=== 提供テキスト ===
------------------------------------

1970年12月、光風社から刊行された瀬戸応夫(1930~)の第1詩集。著者は和歌山県御坊市生まれ。カバー写真は中日新聞提供。
ここに集められた詩には、一貫して流れる訴えの思考がある。今の日本には、魚や貝や草木までいのちの危機にさらされている現実があり、愛する郷土が荒され、国土が破壊されても平気な企業の本性がみえかくれしている。それに対する不安や怒りを、この詩人は平明な告発のかたちで語っている。
いのちを大切にする詩人は、このような現実をその深部において把握する精神のもちぬしでなければならないと思う。この意味で瀬戸君は詩のほんものの鉱脈を掘りあてている。これらの詩に親しみと共感をおぼえるのは、この原点に立ってみないとわからない。

------------------------------------

=== 資料抜粋 ===
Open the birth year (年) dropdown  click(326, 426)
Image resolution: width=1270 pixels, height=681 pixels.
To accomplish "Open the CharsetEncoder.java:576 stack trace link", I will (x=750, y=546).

------------------------------------

=== 課題の内容 ===
瀬戸応夫の第1詩集の紹介文を、最後の文に続けて書き進めてください。

=== 出力 ===
詩は語ってはいけないとわたしは思う。現実から目をそらせて観念に傾斜していったり、硬直した政治主義のなかにもちこんだりすることは、結果として非文学的におちいり、さらに非政治的に向うおそれがあり、詩とは正反対のものである。この意味では、これらの詩のなかにはまだ弱点をもつ不充分な作品も含んでいるようだ。
詩人はもともと現体制や既成社会のすべてに不安をもち、批判をくわえなければならない宿命をもっている。大切なことは、社会が悪いとか、腐敗しているとかのせいにしないで、自分の内側をみつめることである。みずから道をきり拓く方法のなかに詩も存在すると思う。嘆きにおわらず、あらゆる圧力に屈せず、瀬戸君みずからが掘りだした鉱石をみずから精錬し、磨き、ほんものの光を放つよう、わたしはねがってやまない。
(「序にかえて/河合俊郎」より)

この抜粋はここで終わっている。